Thanks for reminding. Now I switched to master + central and the result is 
similar (11MB ~ 13MB Rss saved right after GC or more before GC[1]). This is a 
small patch and all modifications reside in BionicGlue.cpp :-)

[1] It has similar effect to GC, because garbage will never be accessed until 
collected.

----- Original Message -----
From: "Nicolas B. Pierron" <[email protected]>
To: [email protected]
Sent: Wednesday, August 7, 2013 2:17:40 AM
Subject: Re: [b2g] Some observations on memory usages in main process

First of all, you should not work on top of b2g18 for doing benchmarks, 
unless your intent is to backport it and you have already done so on 
central?  This sounds like big changes and 1.2 would be released with gecko 
26, which is coming soon.

On 08/05/2013 02:37 AM, Ting-Yuan Huang wrote:
> Because SunSpider and Octane are always killed by OOM on unagi-b2g18-256M, 
> the tests are conducted on unagi-b2g18-512M. The peak resident set size 
> (VmHWM) of browser when running Kraken is only ~96MB so the results with 256M 
> and 512M should be very close.

Sunspider, killed by OOM ?  I call that a huge regression. Even when I 
checked with b2g18 back in April, I never noticed that sunspider was killed 
by any OOM on a unagi with 256 of RAM.

> The numbers are averaged over 3 samples. Each sample is sampled right after 
> rebooting.

You need to be careful, the phone is doing a lot of things when you are 
changing applications, and this is for this precise reasons that you need to 
let the system settle down before starting the benchmarks.

>             original  patched
> SunSpider  3503ms    3445ms
> Kraken     71554ms   71726ms
> Octane     231       228

Seriously [1], when will we stop using b2g18?
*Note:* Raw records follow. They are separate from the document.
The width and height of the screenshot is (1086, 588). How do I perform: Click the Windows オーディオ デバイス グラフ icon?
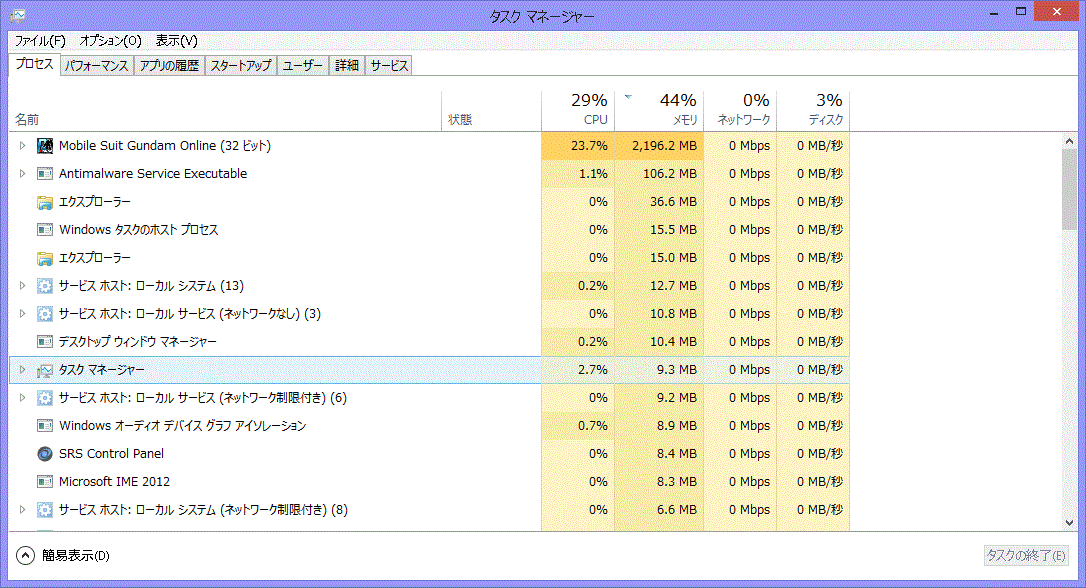[44, 426]
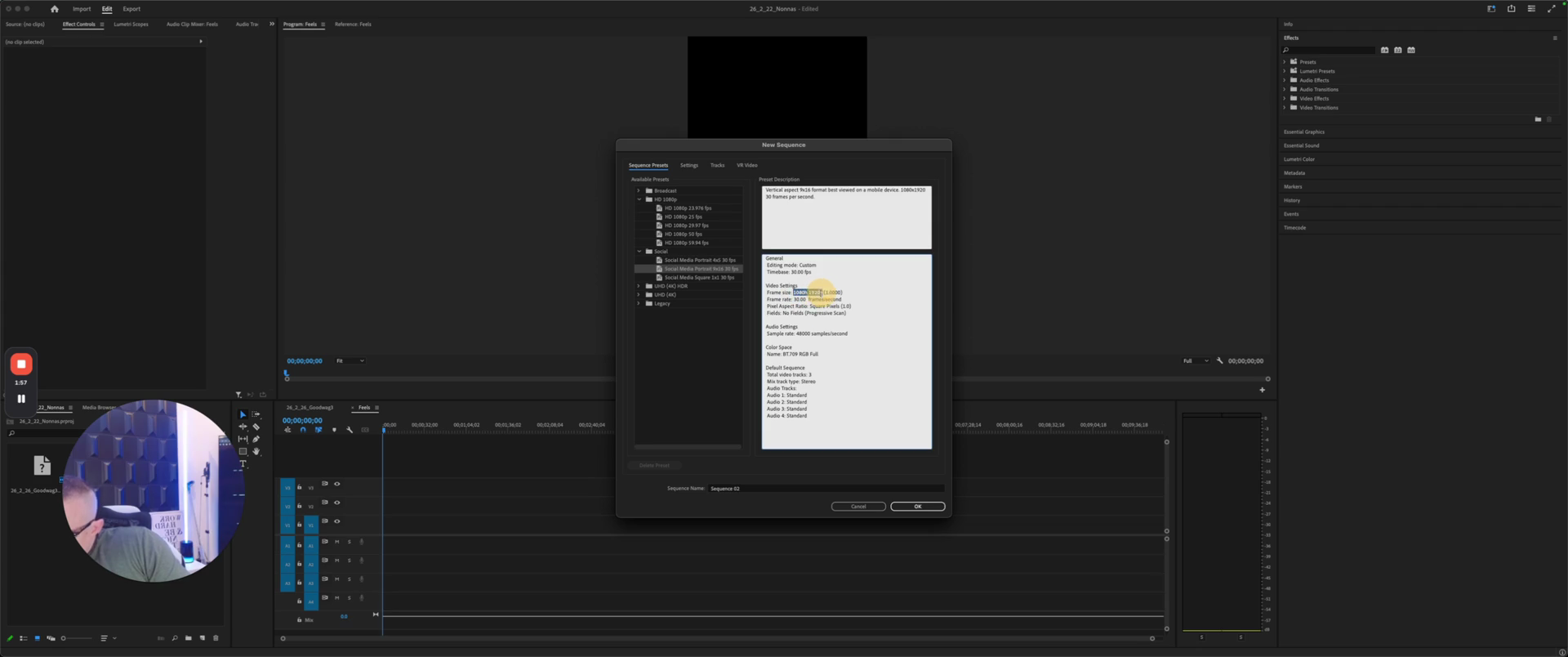The image size is (1568, 657).
Task: Click the Home icon in top bar
Action: click(x=54, y=9)
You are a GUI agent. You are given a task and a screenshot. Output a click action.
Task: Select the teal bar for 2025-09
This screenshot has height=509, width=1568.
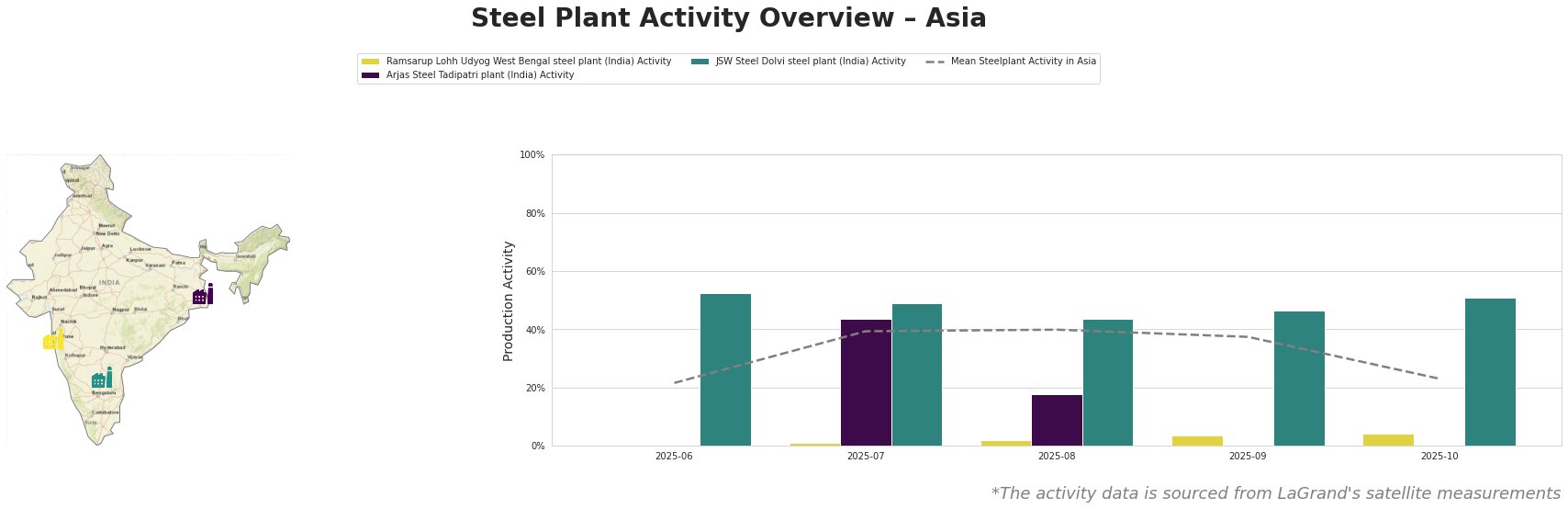pos(1299,379)
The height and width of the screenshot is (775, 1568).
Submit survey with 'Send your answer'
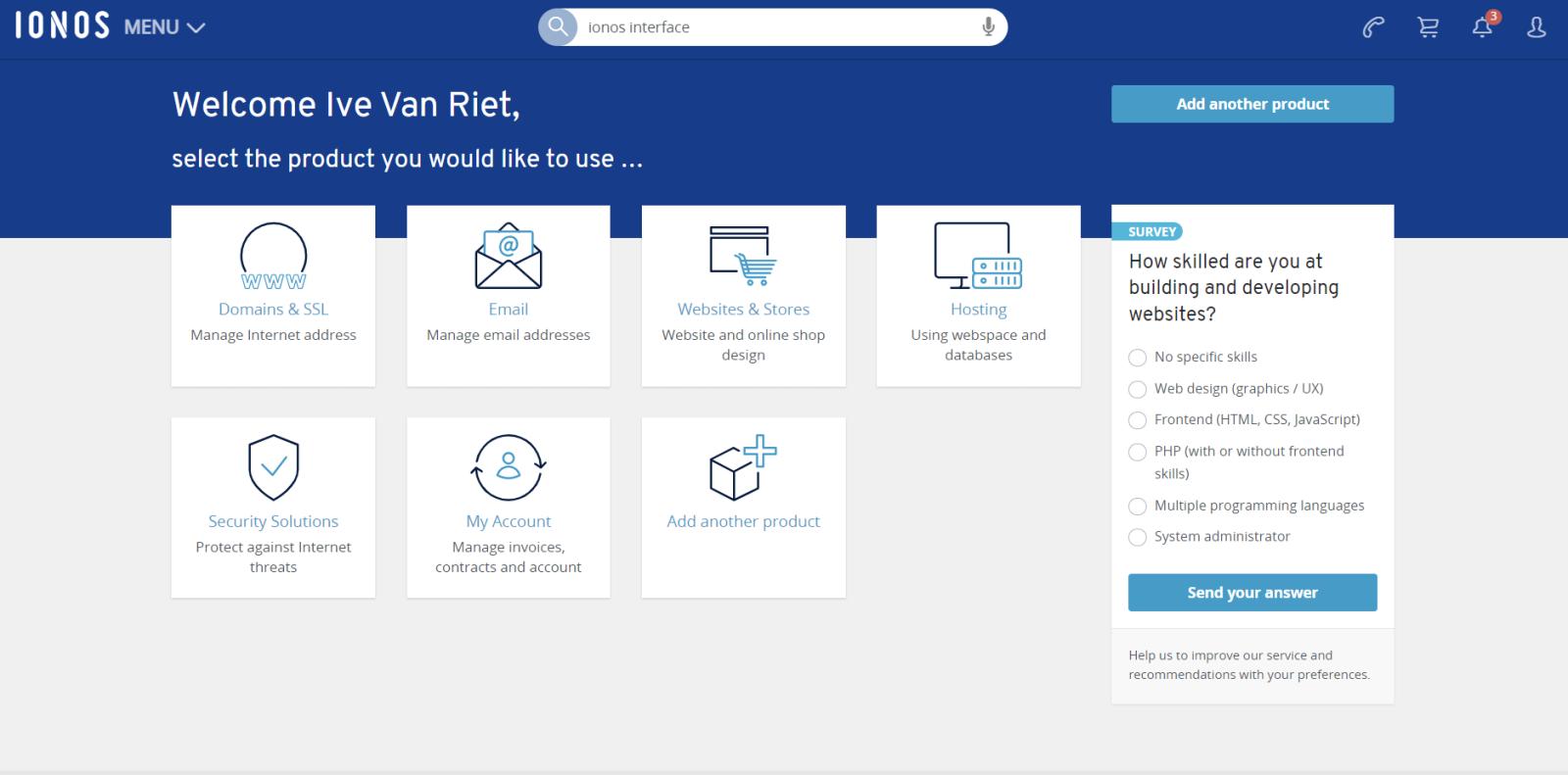(1251, 593)
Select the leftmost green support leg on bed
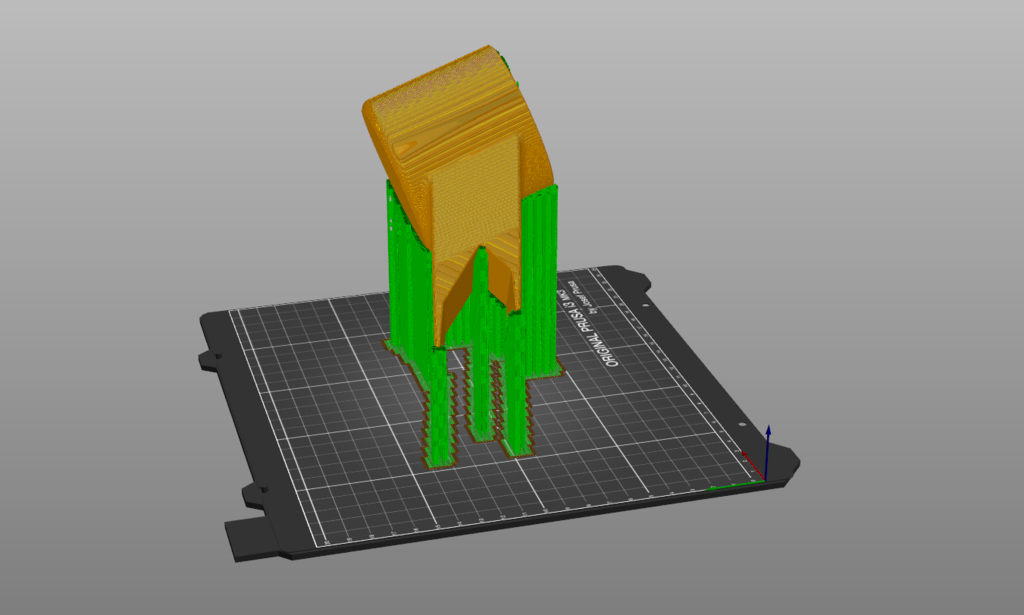The image size is (1024, 615). point(441,420)
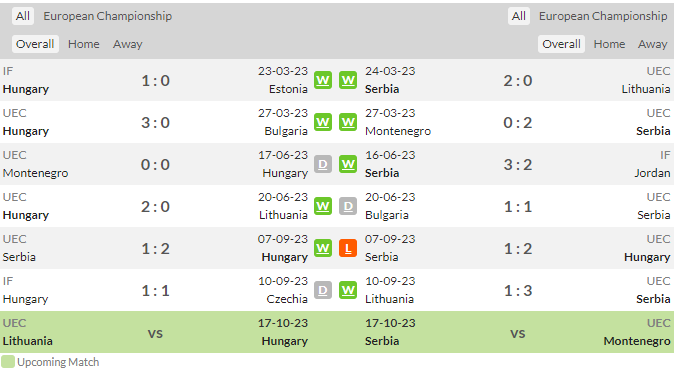Click the W badge for Hungary vs Bulgaria

(323, 122)
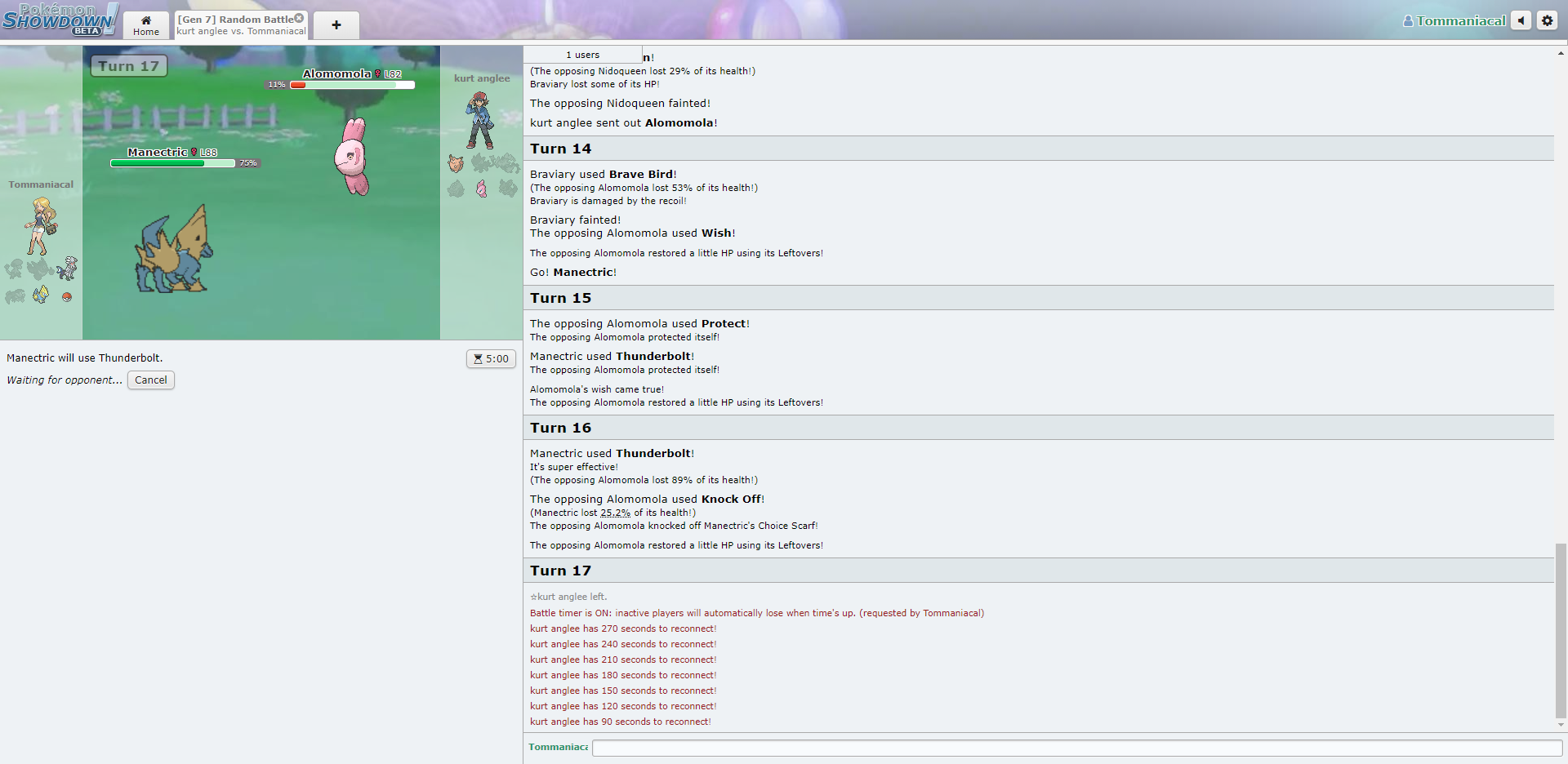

> and, although it is very subjective, I didn't notice any latency introduced 
> by this patch when juggling with the UI.
>
> Any suggestions?

Yes, run benchmarks on the latest gecko and give digits which can be 
compared with AWFY [1].  I all suggest you to have a look at the harness 
that I made for AWFY to run your benchmarks [2, 3].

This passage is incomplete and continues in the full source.